Come lo segno il lago di Occhito sulla mia cartina?

Tanto per usare una rima, ormai diventata noiosissima perché  funziona per qualsiasi cosa, voglio comunque dire che "Fotografare in compagnia è la cosa più bella che ci sia"! Se poi si va in giro con amici nuovi si possono inventare disegni di luci sempre diversi e divertenti!!!


Ti metti d'accordo sulla macchina, sul posto dove andare, sui panini e poi parti in marcia verso la "trincea" da cui scatterai i tuoi colpi segreti!
Il problema quando si esce a fare le foto in compagnia è che ognuno spera in un tempo atmosferico diverso: c'è chi è freddoloso e quindi vuole il caldo; chi ha le calorie di un treno a vapore e gradirebbe un po' di fresco; chi, solo perché ha il K-way e la cappottina impermeabile per la borsa, vorrebbe un po' di pioggia; chi non ha i capelli lisci e non ha paura che la nebbia gli arricci la riga! Io sono tra quelli che...l'importante è fotografare e non scattare le cartoline, per cui l'unico cielo che mi indispettisce un pochino pochino è quello completamente sereno!!!
Va bene. Basta parolare. Parliamo di questa bella gita al lago di Occhito fatta insieme ad Andrea.
Con la macchina carica di attrezzatura e gli occhi carichi di meraviglia ci siamo gasati per aver beccato una così bella giornata di sole. Ed infatti, dopo 25 km circa dalla partenza, siamo arrivati al bivio verso il lago di Occhito e lì, con tanto di indisponenza, ci aspettava la nebbia più grigia e triste che c'è.


E noi lì a balbettarci idee fotografiche e nuove mete. Però l'ho detto qualche riga fa che l'importante è fotografare, quindi...vai con i click.


Addirittura sembrava che quella nebbia fosse tutta l'acqua del lago in fase di evaporazione perché il bacino appariva secco ed assetato! Nonostante tutto l'immagine che avevamo davanti agli occhi era simile a quei servizi che National Geographic chissà dove realizza.
E mentre come due uomini della nebbia avevamo impostato i parametri di scatto nella maniera più idonea, ecco rispuntare il sole. E noi, come due uomini del sole, abbiamo dovuto reimpostare i parametri di scatto!!! Meno male che la Nikon aveva già previsto tutto e ci ha messo a disposizione due rotelle (o ghiere che dir si voglia) per ricaricare i colpi!


Se io racconto che nel Molise c'è il deserto mi sa che non mi credete. Sicuramente fate benissimo, però non ditemi che certe collinette non sembrano fatte di sabbia. Inoltre, il vantaggio del nostro deserto è che non ci sono "viaggi delle dune" per cui se tu costruisci la tua casa qui sei sicuro che, dopo la nottata, la ritrovi dove l'hai messa!!!

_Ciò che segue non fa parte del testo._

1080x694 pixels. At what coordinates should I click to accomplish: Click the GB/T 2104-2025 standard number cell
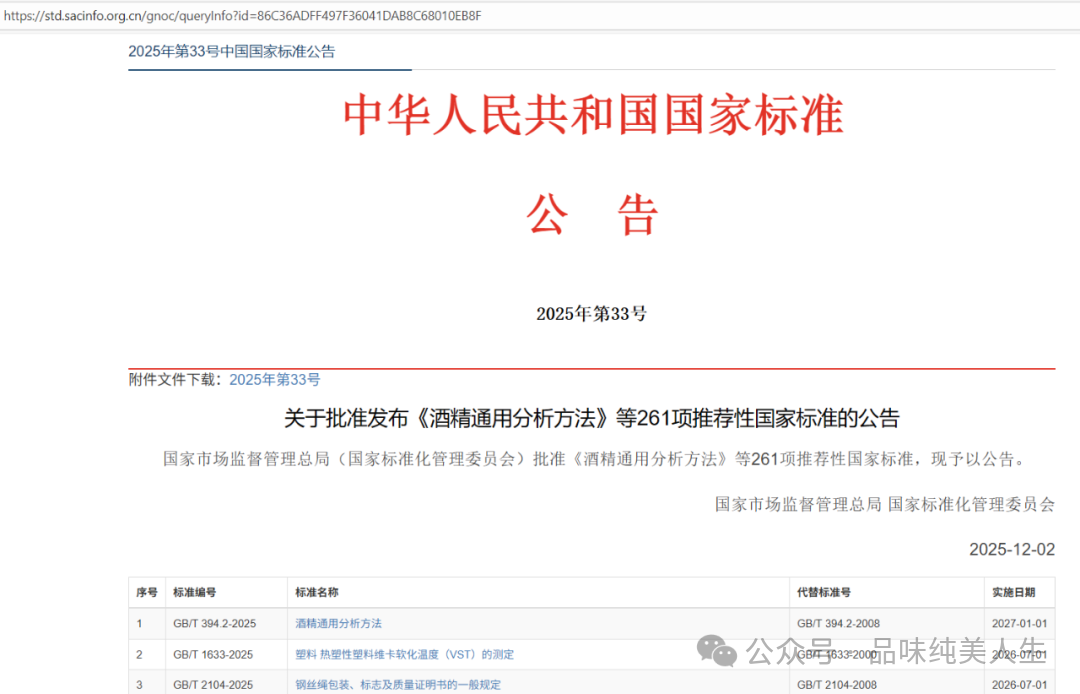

Vogliamo anche dire che se vai nel deserto non puoi fare delle foto autunnali?! Diciamolo...nel Molise, invece, si può!


Certo, ci sono anche dei limiti: magari vicino al deserto trovi animali velocissimi mentre qui da noi, forse per paura degli autovelox, trovi bestiole che hanno un passo meno sostenuto. Cambia poco.

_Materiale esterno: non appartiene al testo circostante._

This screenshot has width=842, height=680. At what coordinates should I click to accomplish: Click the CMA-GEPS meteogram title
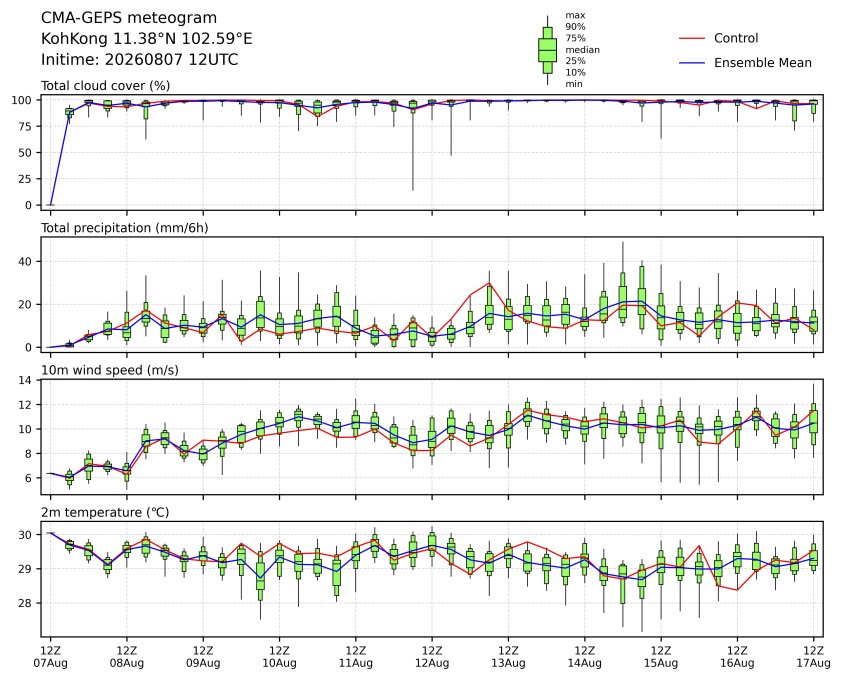[129, 18]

Cambia che che nel deserto non ti basta fare una discesa per trovare un'oasi.


In Molise passi davanti alla porta di accesso ad una contrada, ti fai una discesa a picco e trovi un lago gigante come quello di Occhito!!!


Ci sono gli alberi,


gli animali,


ed anche i panini da sgranocchiare ad ora di pranzo!


E se hai i capelli fuori posto, l'acqua è uno specchio in cui la tua immagine può riflettersi. Magari puoi trovarti specchiato insieme ad un cinghiale assetato oppure insieme ad un gabbiano narciso.


Cos'altro abbiamo in comune con il deserto? Le case scavate nella roccia!


E poi? Come nel deserto non c'è nessuno per cui c'è tutta la tranquillità ed il silenzio per restare a godersi in pace la natura.